Data on locating visible targets
begin
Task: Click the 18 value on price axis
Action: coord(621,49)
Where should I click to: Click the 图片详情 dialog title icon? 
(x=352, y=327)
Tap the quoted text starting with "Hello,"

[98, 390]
end
**PROBLEM TO WORK ON**:
Write out every line of the records above again, unchanged.

**CORRECT OUTPUT**:
Task: Click the 18 value on price axis
Action: coord(621,49)
Where should I click to: Click the 图片详情 dialog title icon? 
(x=352, y=327)
Tap the quoted text starting with "Hello,"

[98, 390]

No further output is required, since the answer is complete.